BEGIN THE RECORDS
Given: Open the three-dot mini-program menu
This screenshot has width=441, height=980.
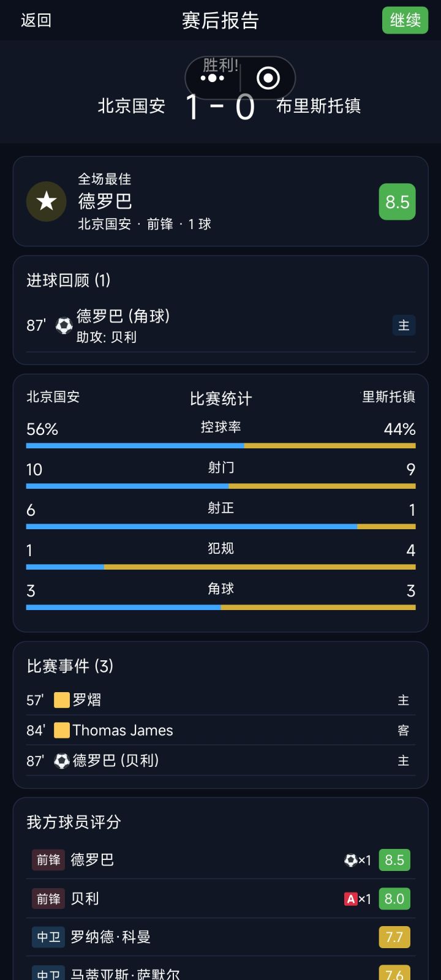Looking at the screenshot, I should (x=213, y=78).
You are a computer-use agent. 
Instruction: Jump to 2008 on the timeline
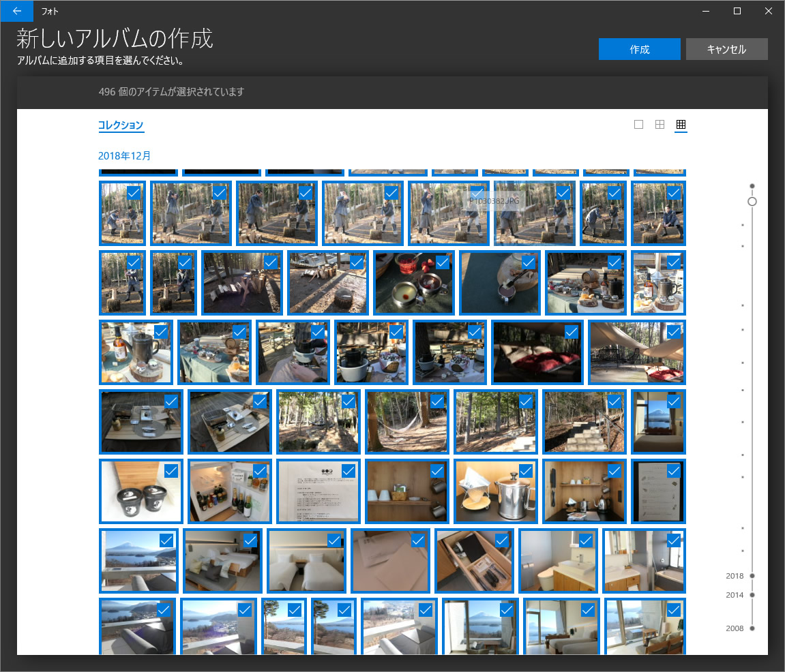click(752, 628)
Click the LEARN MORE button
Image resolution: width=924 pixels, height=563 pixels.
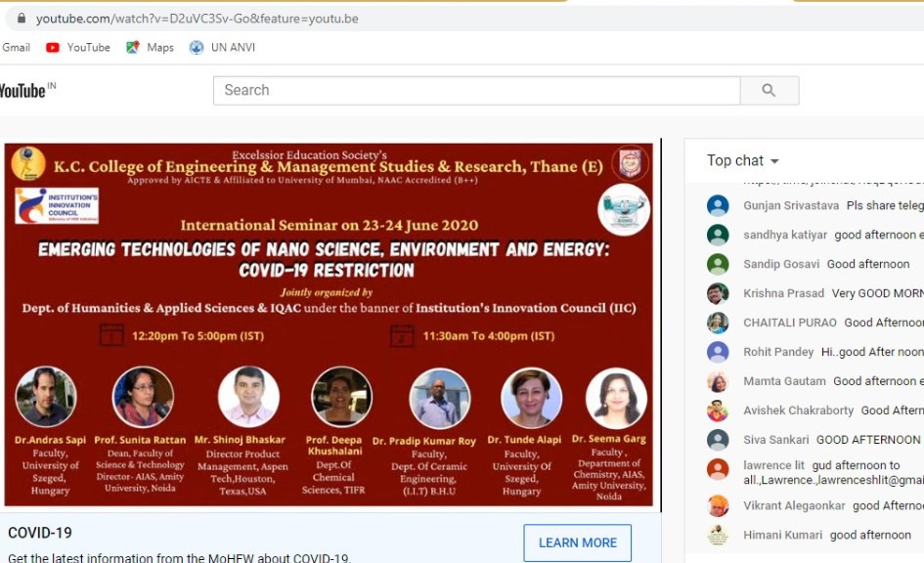pos(577,542)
END THE RECORDS
# WHAT TO PRODUCE:
Please return all of the entries word for word, excluding the pictures.

# RESPONSE:
Given: Open the three-dot mini-program menu
This screenshot has width=441, height=980.
Looking at the screenshot, I should (x=213, y=78).
You are a computer-use agent. 
Instruction: Jump to 2008 on the timeline
click(752, 628)
Click the LEARN MORE button
Image resolution: width=924 pixels, height=563 pixels.
pos(577,542)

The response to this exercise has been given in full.